‘Vs. Thinking’ Watch: OPA in London
Steve Safran August 28th, 2007
Jeff Jarvis points us to video from a panel he was on at the Online Publishers Association conference in London last week that presents yet another case of “vs. thinking.” I’m as tired as Jeff of the “newspapers vs. bloggers” debate, yet the hand-wringing keeps coming up in conference after conference. The newspapers (”We brought down Nixon!”) and the bloggers (”We brought down Dan Rather!”) need to stop seeing this as a vs. argument. Jarvis put it well in response to an audience member’s point that newspapers do the legwork and bloggers only comment: “All I can say is that I look forward to a conference where we don’t have this argument and we talk about the possibilities of what we can do together.”
Talkback: Amy Gahran at Poynter highlights this article and is joining the “Vs. Thinking Watch.” Let’s make this open source. Amy and I invite everyone to send us examples of Vs. Thinking or highlight them on your own blog. Vs. Thinking is lazy and counterproductive. It’s too easy for conference planners. Let’s come up with “Together Thinking” instead.

9 Comments Add your own
1. Anonymous | August 28th, 2007 at 8:26 am
Bloggers: “We brought down Alberto Gonzales!”
Remember, the rest of the press paid no attention to the mass firings of attorneys. It took months of exclusive reporting on Talking Points Memo before the rest of the media realized there was a story there.
2. Drew Robertson | August 28th, 2007 at 8:36 am
Anonymous made my first point. My second point is when was the last time network or local news could make a similar kind of “we brought down….” claim. Blogs and papers can do it but TV?
3. tdc | August 28th, 2007 at 8:42 am
bloggers are beholden to no one.
tv is beholden to its advertisers.
its advertisers are beholden to ….
you get the picture.
4. Steve Safran | August 28th, 2007 at 8:51 am
Oooh… interesting point. See, I first heard about the Gonzales thing on NPR, days before it broke elsewhere. (They interviewed one of the fired attorneys who was about to break the scandal wide open.) So I didn’t associate it with bloggers being the primary engine of the story. Do the rest of the LR Faithful see Gonzales as a “blogger bringdown?”
5. Amy Gahran | August 28th, 2007 at 12:41 pm
Great post, Steve. As I look toward my grueling upcoming travel schedule of the next few months, which includes speaking gigs at several journalism conferences, I too am weary of the “vs thinking,” especially regarding online media.
I just let our fellow journalists know of your “Vs. thinking watch” over at Poynter’s E-Media Tidbits.
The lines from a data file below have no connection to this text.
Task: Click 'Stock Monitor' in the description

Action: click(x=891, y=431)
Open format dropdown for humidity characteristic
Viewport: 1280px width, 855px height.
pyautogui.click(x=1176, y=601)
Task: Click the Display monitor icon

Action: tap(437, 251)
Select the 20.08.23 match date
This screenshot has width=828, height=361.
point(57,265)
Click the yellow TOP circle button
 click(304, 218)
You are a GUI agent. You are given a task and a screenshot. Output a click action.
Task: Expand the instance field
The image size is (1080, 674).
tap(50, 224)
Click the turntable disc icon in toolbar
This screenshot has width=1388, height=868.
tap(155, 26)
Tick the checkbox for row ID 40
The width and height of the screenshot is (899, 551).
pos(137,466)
http://www.poynter.org/column.asp?id=31&aid=129161
Keep up the good work,
- Amy Gahran
6. Z | August 28th, 2007 at 3:10 pm
Not as much as Dan Rather. I thought Gonzales was a group effort, personally.
Where did the first word on Sen. Craig’s bathroom trip come from?
7. Steve Safran | August 28th, 2007 at 3:22 pm
Roll Call broke that story. “The Official Newspaper of Capitol Hill Since 1955.”
Sounds like a shady organization to me.
8. joe | August 28th, 2007 at 9:52 pm
Wasn’t it KHOU in Houston that exposed the problem with Firestone tires on Ford Explorers? Sounds like a TV station breaking a big story to me!
9. Jon Garfunkel | August 29th, 2007 at 2:41 pm
Steve– My full research from March regarding TPM’s role in the AG story is here:
http://civilities.net/TalkingPointsMeme
They deserve tremendous credit, but at the time, some of the credit they were given was a bit over-the-top. As always, there were other “big” stories that the rest of the media– and many blogs– were focusing on: Libby trial, Walter Reed, the 2008 campaign, the Iraq surge.